Anders, aber nicht abgesagt: Das Theatertreffen-Blog 2020

Natürlich hätte auch dieser Text ein anderer sein sollen. Von Vorfreude wäre zu sprechen gewesen auf die tollen Tage im Mai, auf die wunderbaren und wunderbar verschiedenen jungen Journalist*innen, die auch dieses Theatertreffen für das Blog kritisch begleitet hätten. Nun ist aber alles anders – „aus den bekannten Gründen“, wie es momentan überall heißt.

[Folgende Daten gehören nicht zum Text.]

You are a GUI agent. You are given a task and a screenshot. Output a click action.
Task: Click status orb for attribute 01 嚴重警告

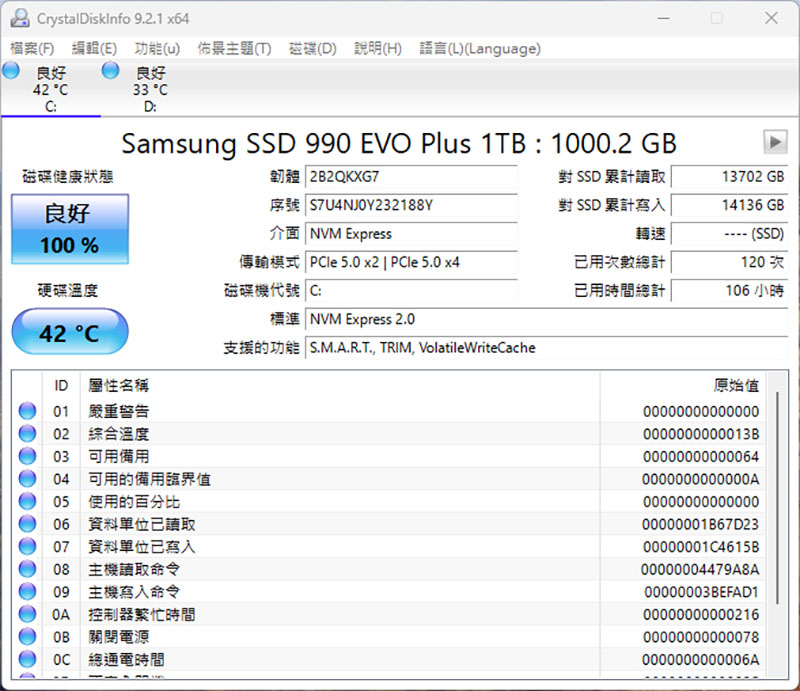click(x=27, y=411)
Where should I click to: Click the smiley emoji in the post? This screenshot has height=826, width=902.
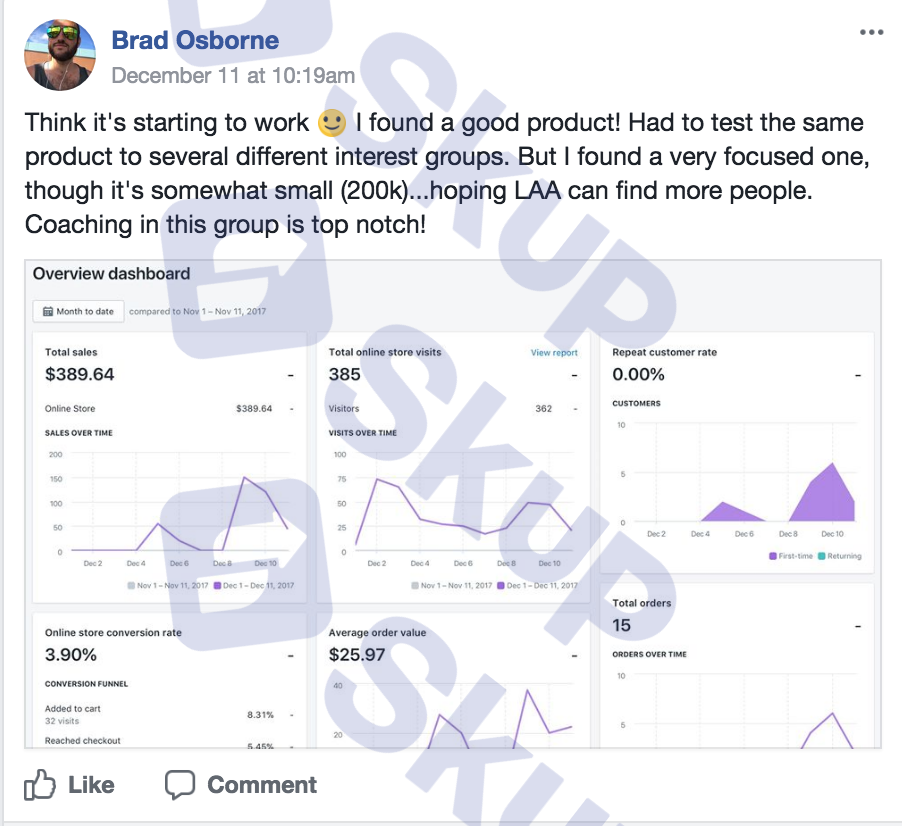tap(332, 123)
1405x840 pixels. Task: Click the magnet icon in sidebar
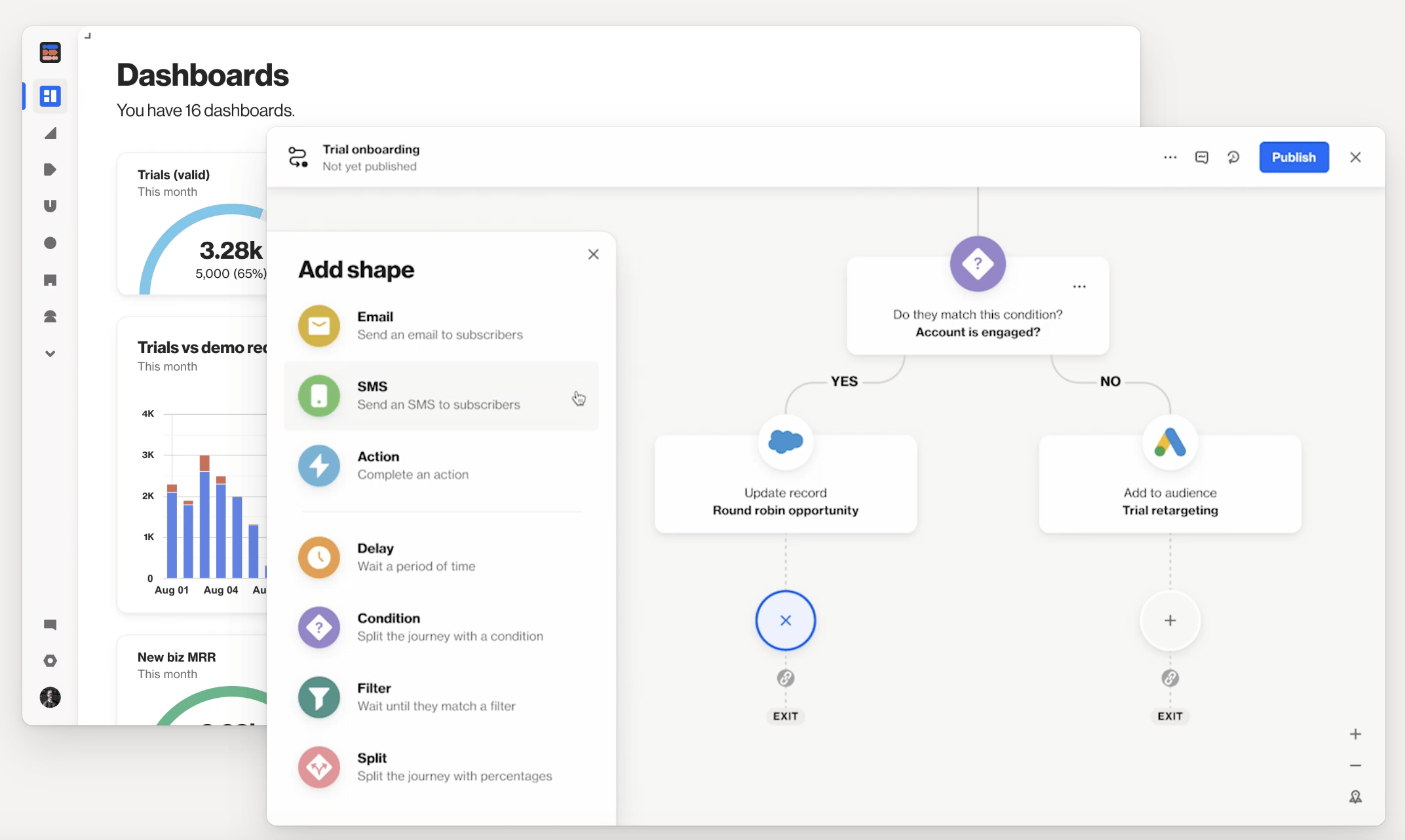(x=50, y=206)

Was wir trotz allem tun könnten, haben wir uns im März gefragt. Als dann schließlich doch die Ankündigung einer virtuellen Theatertreffen-Ausgabe auf dem Tisch lag, war endgültig klar: Diesen Blog-Jahrgang einfach ausfallen zu lassen, wäre widersinnig. Schließlich war das Theatertreffen-Blog schon immer, was nun sogar das Theatertreffen selbst sein muss: digital. Und auch die Autor*innen hatten wir ja bereits gefunden.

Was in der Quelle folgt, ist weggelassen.